Sep 7, 2016

Kindred Spirits

Kindred Spirits by Rainbow Rowell
Last week I read Kindred Spirits, a story by Rainbow Rowell that was published in the UK for this year’s World Book Day as a little booklet. It’s about Elena, an 18-year-old Star Wars fan who decides to camp out for the premiere of The Force Awakens. For the uninitiated, this means sleeping on the pavement outside the theatre for a few days ahead of the movie’s opening night — not because you need to in order to secure tickets or anything of the sort, but because it’s a unique chance to celebrate the thing you love and the joy it brings you alongside other people who are equally committed. For Elena, Star Wars is most definitely the thing: the thing you love so much it’s come to represent the inside of your heart; the thing that’s so deep in you it can be hard to talk about. Unless, of course, you’re surrounded by your people — people who might love whatever it is that you love in entirely different ways and for completely different reasons, but who nonetheless treat its importance in your life with the reverence it merits. There’s no room for shame or feigned indifference in the queue. Not in theory, anyway.

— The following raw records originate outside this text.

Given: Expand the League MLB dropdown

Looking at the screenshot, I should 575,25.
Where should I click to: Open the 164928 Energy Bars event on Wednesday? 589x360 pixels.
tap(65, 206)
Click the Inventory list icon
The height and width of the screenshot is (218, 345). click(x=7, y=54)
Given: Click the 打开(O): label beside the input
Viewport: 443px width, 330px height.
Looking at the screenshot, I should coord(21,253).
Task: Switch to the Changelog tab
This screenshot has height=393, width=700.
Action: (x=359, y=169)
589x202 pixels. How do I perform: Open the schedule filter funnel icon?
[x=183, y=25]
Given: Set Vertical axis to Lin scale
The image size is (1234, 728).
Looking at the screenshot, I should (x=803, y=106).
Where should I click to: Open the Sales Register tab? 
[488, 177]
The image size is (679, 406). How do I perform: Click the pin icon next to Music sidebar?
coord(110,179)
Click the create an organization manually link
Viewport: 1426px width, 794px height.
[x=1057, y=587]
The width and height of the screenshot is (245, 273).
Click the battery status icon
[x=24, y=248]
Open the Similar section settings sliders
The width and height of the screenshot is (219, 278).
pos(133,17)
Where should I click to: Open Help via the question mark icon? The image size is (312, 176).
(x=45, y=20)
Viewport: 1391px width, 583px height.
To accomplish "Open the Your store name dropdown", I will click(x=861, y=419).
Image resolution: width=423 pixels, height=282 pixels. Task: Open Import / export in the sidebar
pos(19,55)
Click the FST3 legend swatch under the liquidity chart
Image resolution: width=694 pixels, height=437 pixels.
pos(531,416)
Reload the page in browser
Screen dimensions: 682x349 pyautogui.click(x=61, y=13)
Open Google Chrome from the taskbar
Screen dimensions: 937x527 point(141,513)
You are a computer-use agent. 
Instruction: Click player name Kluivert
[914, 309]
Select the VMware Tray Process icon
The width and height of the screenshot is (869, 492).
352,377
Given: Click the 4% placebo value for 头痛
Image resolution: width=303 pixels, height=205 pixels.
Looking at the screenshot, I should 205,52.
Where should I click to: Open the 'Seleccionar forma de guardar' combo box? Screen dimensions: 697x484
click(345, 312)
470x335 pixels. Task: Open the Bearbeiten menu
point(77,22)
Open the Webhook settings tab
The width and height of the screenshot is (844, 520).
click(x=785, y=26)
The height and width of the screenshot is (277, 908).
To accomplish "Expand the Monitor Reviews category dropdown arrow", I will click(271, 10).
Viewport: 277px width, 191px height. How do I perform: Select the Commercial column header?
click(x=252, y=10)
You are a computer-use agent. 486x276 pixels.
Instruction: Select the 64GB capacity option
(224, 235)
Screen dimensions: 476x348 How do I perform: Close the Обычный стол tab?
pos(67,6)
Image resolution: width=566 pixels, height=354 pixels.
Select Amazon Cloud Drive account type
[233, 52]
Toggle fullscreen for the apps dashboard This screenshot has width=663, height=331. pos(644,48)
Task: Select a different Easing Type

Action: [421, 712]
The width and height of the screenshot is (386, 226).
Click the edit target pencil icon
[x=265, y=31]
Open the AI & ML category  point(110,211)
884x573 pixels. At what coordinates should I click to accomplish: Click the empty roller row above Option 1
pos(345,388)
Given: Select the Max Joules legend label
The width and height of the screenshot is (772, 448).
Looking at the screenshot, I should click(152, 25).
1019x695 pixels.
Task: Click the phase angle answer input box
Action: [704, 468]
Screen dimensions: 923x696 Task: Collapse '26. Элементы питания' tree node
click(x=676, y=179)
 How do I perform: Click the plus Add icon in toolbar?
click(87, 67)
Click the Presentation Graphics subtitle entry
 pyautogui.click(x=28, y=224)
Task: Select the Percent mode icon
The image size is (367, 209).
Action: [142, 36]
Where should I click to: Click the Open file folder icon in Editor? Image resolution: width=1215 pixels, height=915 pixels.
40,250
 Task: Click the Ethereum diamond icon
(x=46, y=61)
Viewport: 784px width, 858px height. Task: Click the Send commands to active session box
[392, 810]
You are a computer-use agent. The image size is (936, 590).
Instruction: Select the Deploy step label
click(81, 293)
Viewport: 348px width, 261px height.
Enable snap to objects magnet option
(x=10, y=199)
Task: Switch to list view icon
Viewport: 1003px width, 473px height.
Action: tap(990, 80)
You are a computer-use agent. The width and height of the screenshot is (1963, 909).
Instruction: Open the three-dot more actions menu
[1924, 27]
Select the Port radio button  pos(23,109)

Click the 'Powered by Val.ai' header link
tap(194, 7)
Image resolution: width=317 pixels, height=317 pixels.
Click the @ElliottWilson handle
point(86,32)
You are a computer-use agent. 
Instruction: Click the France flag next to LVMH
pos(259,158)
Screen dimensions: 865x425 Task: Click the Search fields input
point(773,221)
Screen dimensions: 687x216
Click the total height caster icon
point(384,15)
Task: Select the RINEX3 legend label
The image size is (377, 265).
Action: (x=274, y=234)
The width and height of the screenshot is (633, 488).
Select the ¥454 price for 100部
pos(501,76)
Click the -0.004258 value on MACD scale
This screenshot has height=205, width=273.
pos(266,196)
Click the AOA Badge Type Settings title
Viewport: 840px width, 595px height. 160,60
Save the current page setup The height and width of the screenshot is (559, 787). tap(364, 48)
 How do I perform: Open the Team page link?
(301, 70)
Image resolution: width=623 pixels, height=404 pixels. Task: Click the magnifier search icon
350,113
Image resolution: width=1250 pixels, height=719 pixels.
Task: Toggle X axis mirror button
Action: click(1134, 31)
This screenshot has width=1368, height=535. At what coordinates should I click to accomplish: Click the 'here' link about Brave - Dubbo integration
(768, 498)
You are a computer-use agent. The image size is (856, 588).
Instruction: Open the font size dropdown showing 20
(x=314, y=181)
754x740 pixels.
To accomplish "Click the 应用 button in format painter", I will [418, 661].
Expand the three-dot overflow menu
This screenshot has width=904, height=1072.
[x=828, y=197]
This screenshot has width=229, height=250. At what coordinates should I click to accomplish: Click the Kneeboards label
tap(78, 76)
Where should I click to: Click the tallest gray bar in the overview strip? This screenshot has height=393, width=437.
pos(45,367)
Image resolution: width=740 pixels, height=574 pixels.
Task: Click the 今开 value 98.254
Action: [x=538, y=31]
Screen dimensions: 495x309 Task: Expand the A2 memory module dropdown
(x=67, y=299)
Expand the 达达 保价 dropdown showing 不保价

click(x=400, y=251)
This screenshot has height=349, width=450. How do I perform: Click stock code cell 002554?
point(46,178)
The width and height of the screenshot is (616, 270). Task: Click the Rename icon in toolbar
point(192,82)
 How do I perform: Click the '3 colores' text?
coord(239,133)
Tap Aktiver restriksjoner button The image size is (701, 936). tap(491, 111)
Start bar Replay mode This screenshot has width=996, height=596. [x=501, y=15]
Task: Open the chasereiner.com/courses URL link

Kindred Spirits is a lovely and thoughtful look at what fandom means: at everything that’s involved in the process of loving the same things as other people; at what this sort of shared experience says about us and what it doesn’t; at having our identity shaped by communion and separation both. Also, it’s not a facile or rose-tainted story. Elena eventually makes a friend in the queue, but this happens after long, lonely and awkward hours of fear and uncertainty. The moments of human connection, when they eventually arrive, feel earned and significant in their own right. Here are two that made me smile from ear to ear:
Elena bounced up and down, pointing from side to side.
“What’s that?” Gabe asked.
“It’s my Star Wars dance,” she said, bouncing and pointing.
After a few seconds, he joined her. Then Troy’s friends picked it up. The dance travelled down the line. From the street, they must have looked like the Peanuts characters dancing.

“Gabe?” she said.
“I can’t sleep.”
“Why not?”
“Star Wars!”
The second of these exchanges is so much like a memory I have from this summer that it nearly made my heart burst. I’ve just come to the end of an extraordinary year in what I guess I could call my main fandom. It was a year full of opportunities for this sort of shared experience, and as such the subject matter of Kindred Spirits has been very much on my mind. I remember hugging strangers in various cities across the world; I remember sharing neon make-up and tape with a group of people I’d only just met, and laughing as we watched the late afternoon light shine on Colorado’s strange rock formation; I remember how watching one another be excited magnified our own joy and excitement, and how at the end we hugged and exchanged thank yous for making the day even better. I remember the joy of spontaneously jumping up and down while holding hands with a new friend; I remember helping a lovely, quiet, shy teenage girl attract the attention of a member of her favourite band so she could give her a present, because I recognise the impulse and the feeling even in situations where I don’t share it. I remember sitting outside with Clare on a sunny Sunday morning in New York, still achy and exhausted and delirious with joy from the day before, listening as she told me about a perfect moment of communion with a fellow Saturday Night Live fan, and telling her in response to her story, “I live for this shit”.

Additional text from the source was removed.